MATERIAL SHOWN:
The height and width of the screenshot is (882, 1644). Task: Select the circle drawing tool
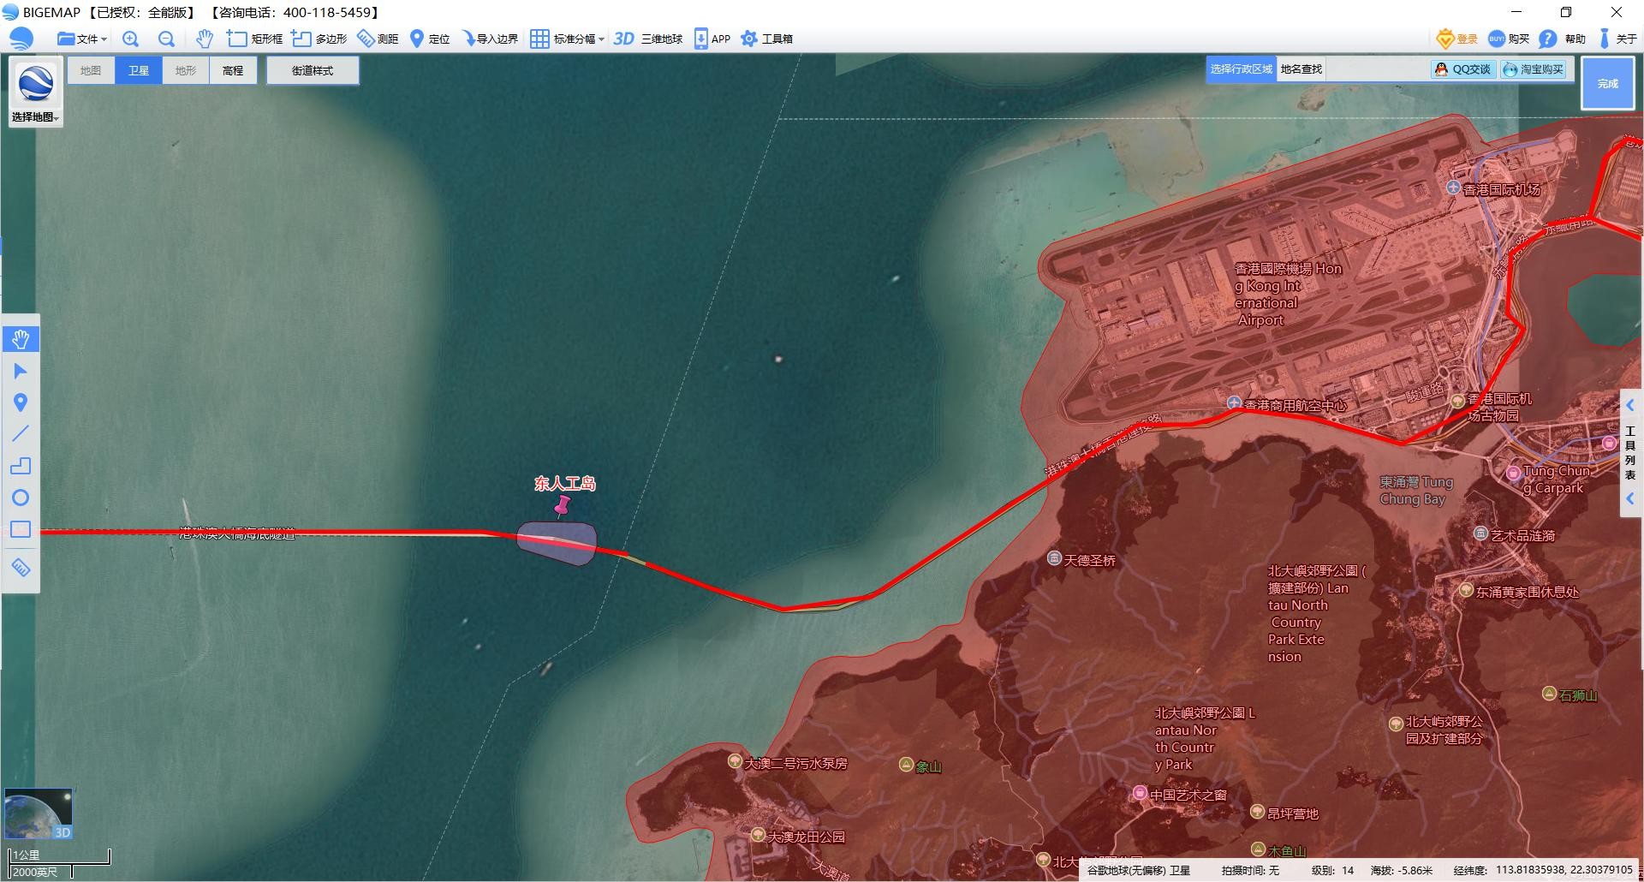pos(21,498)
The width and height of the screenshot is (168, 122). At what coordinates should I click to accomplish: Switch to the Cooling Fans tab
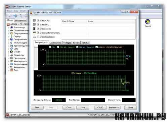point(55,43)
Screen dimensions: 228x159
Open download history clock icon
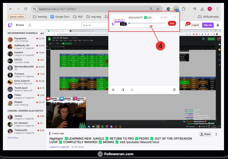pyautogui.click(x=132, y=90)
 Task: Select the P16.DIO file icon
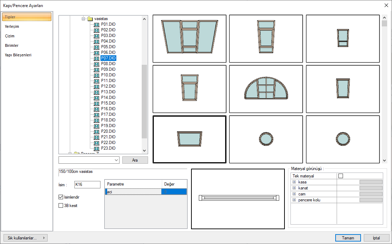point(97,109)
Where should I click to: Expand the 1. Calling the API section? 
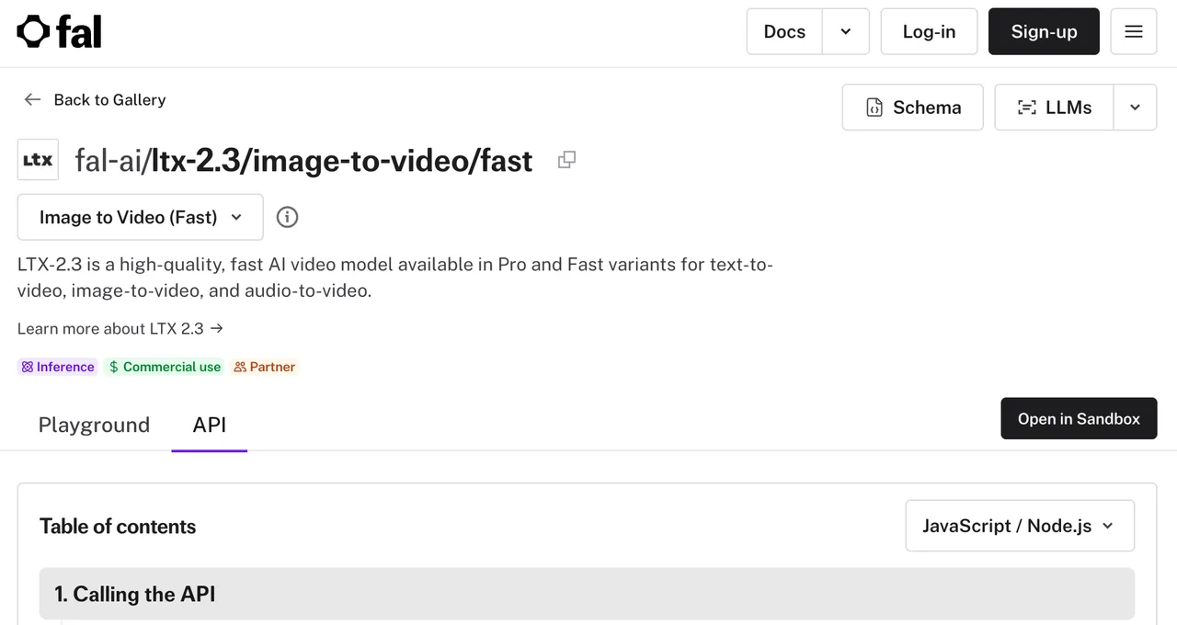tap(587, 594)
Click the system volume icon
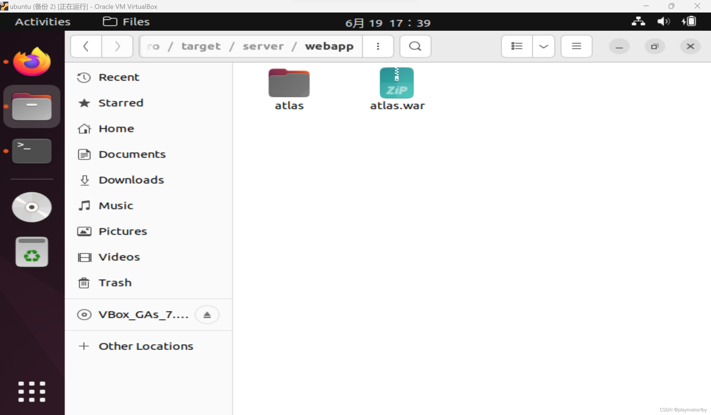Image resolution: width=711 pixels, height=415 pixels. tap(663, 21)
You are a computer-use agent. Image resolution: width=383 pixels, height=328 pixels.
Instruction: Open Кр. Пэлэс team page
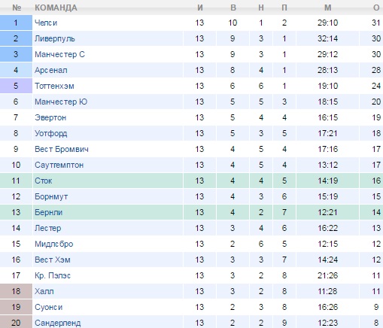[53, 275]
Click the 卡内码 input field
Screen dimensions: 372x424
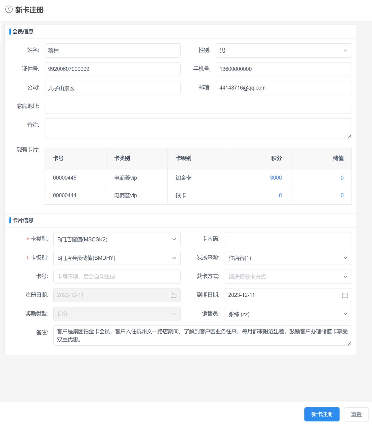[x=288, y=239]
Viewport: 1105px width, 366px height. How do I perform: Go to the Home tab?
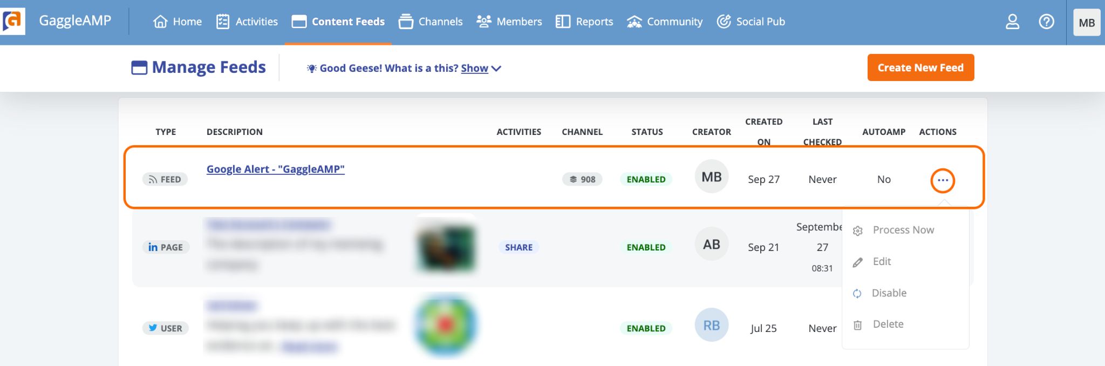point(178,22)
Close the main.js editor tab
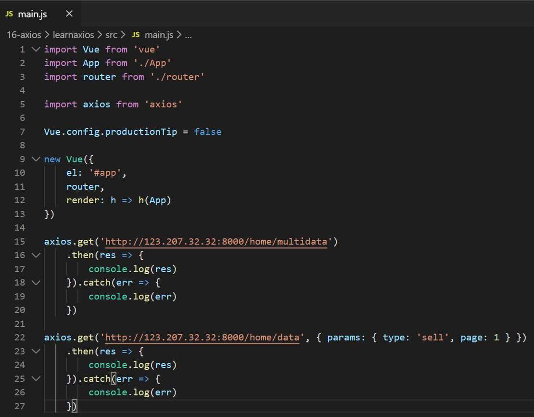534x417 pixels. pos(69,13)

TASK ITEM:
The lines to write out run from the one containing "Open download history clock icon" through the final line of the material above, both included; write them out exactly, with no pictures.

RESPONSE:
Open download history clock icon
pyautogui.click(x=132, y=90)
 Task: Select the P16.DIO file icon
point(97,109)
Where should I click to: Expand the 1. Calling the API section? 
tap(587, 594)
Click the system volume icon
Image resolution: width=711 pixels, height=415 pixels. tap(663, 21)
You are a computer-use agent. Image resolution: width=383 pixels, height=328 pixels.
Instruction: Open Кр. Пэлэс team page
[53, 275]
Click the 卡内码 input field
Screen dimensions: 372x424
[x=288, y=239]
Viewport: 1105px width, 366px height. How do I perform: Go to the Home tab?
point(178,22)
Close the main.js editor tab
534x417 pixels. pos(69,13)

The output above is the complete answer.